In one aspect, a remote TTS device may be configured with a TTS load balancing module 222 as shown in FIG. 2. The load balancing module 222 may track incoming TTS requests as well as estimated time for completing new incoming TTS requests and existing TTS requests. The TTS load balancing module 222 may be configured to measure the load for a single TTS processing device or for multiple TTS processing devices (such as multiple remote TTS servers) which may be grouped as parts of a TTS system, cluster or other grouping. The TTS load balancing module 222 may be configured to route TTS requests to a TTS device within a group that has a lowest active load, thereby balancing the load of active requests among TTS processing devices in a group or system. If a load on a particular TTS device becomes too high, or the load across multiple devices becomes too high, the TTS load balancing module 222 may indicate to the TTS module(s) 214 of one or more TTS processing devices to activate processing time reducing techniques (such as those discussed below).
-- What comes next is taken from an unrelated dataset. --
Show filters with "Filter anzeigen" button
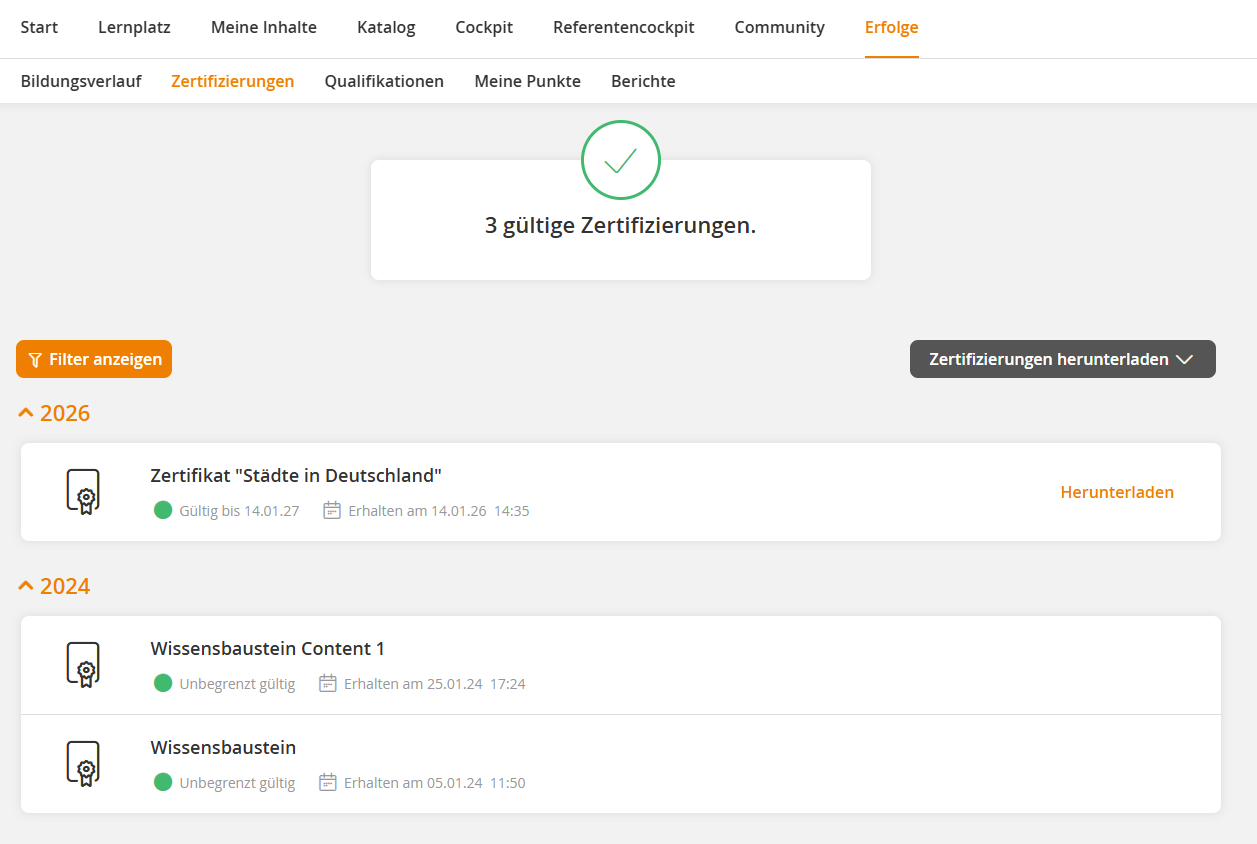The image size is (1257, 844). point(94,359)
The TTS load balancing module 222 may determine whether a load is too high based on the processing capability of the TTS device(s) monitored by the TTS load balancing module 222, as well as the number of in progress and incoming TTS requests and whether the amount of time such requests are estimated to take exceeds a configurable threshold. For example, if new incoming requests are estimated to take more than a certain threshold of time prior to TTS results becoming available to a user, the TTS load balancing module 222 may indicate to one or more TTS processing devices to speed up TTS processing so as to provide at least initial TTS results to a user faster than currently estimated. The TTS load balancing module 222 may estimate the time it may take to process an incoming TTS request based on the server load as well as factors corresponding to the incoming request itself, including the amount of text to be processed, the complexity of the request, etc. Based on the estimate, if the time to complete the request exceeds a threshold, the TTS load balancing module 222 may adjust TTS processing parameters as described below to speed processing and/or reduce the server load. When the processing load of the TTS device(s) returns to normal levels, the TTS load balancing module 222 may indicate to a TTS module 214 to readjust and resume normal processing. Server load may be calculated in a number of ways including the portion of CPU processing being used at any particular time (or an average over a certain time), average time for completion of TTS requests in progress, etc.
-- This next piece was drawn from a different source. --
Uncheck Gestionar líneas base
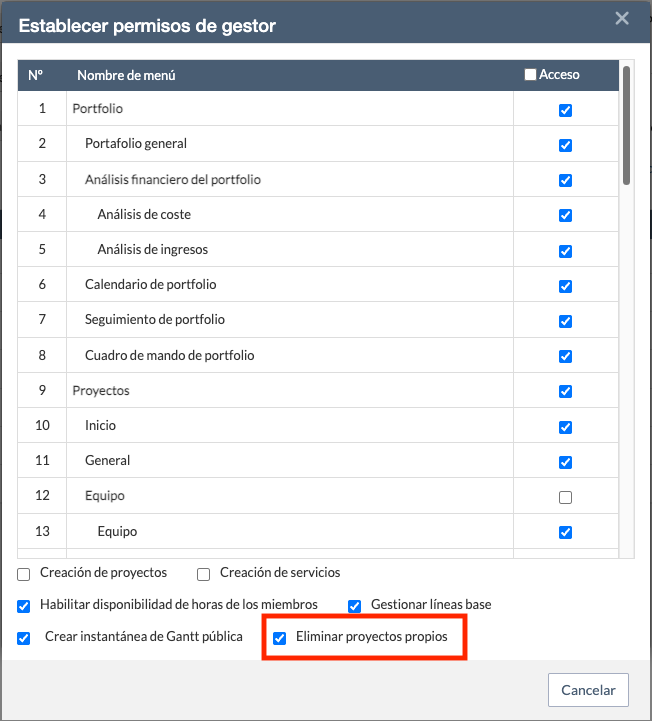Image resolution: width=652 pixels, height=721 pixels. point(354,606)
The TTS load balancing module 222 may be incorporated into a remote TTS device, such as a TTS server, which processes TTS requests. Or the TTS load balancing module 222 may be part of a separate device which manages TTS tasks for one or more TTS devices. In addition to performing load balancing tasks, the TTS load balancing module 222 may be configured to receive and manage TTS tasks as well as pass notifications between TTS devices (such as remote devices and local devices), authorize or reject TTS tasks, and other higher level functions. For example, in one aspect, the TTS load balancing module 222 may determine that additional processing resources should be allocated to TTS processing during high load times and may submit a request for additional resources to an appropriate scheduling mechanism. In one aspect, if speed improving adjustments are called for, the TTS load balancing module 222 may determine what adjustments to apply and the parameters/configuration for those adjustments.
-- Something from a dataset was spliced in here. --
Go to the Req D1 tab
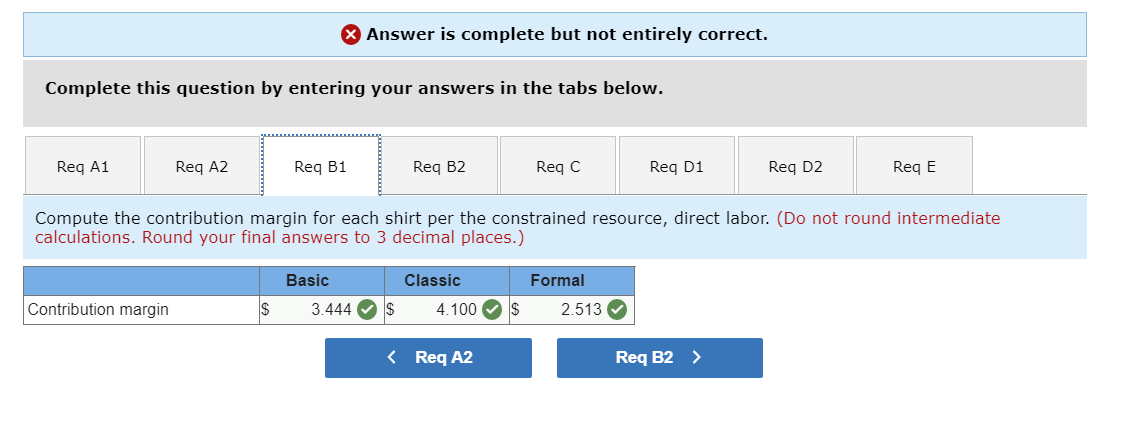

To speed up TTS processing, a TTS module 214 may adjust certain aspects of TTS processing that may speed the synthesis of speech from text, though may also result in a lower quality TTS output. Such speed-versus-quality tradeoffs may be made when a TTS processing device is faced with a high load, and completing TTS tasks in time may become more important than achieving high quality results. Parameters such as unit selection parameters or audio generation parameters may be adjusted to improve the speed of TTS performance. Unit selection parameters may include such parameters as the size of a unit database, the width of a Viterbi beam search, the size of a unit graph, or other unit selection parameters. Audio generation parameters may include such parameters as the speed/quality of decoding of unit audio samples, the speed/quality of unit concatenation, the speed/quality of signal processing, e.g., changing the sampling rate, duration, pitch, etc. of output speech. The unit selection parameters and audio generation parameters may together be called TTS processing parameters. Adjustment of the TTS processing parameters may be done adaptively in response to a changing load of a TTS system or different potential settings for these parameters may be preselected and chosen based on the load of a TTS system. For example, the size of a unit database, Viterbi beam width and/or unit graph may get reduced as load increases. Similarly, the speed of decoding of unit audio samples, unit concatenation may increase as the load increases.

In one aspect, a unit selection engine 230 may use a smaller unit database with a smaller number of speech units from which to select units for concatenation and speech synthesis. By using a smaller unit database, the unit selection engine 230 reduces the amount of processing time selecting which units from among the available stored candidate units may correspond to target units of the text to be synthesized. In this manner the speed of TTS processing may be increased. Use of a smaller unit database may, however, result in lower quality TTS results as certain units which may be available in the larger unit database (and may have lower target costs in certain circumstances) will be unavailable in the smaller unit database which may lead to lower quality of synthesized speech.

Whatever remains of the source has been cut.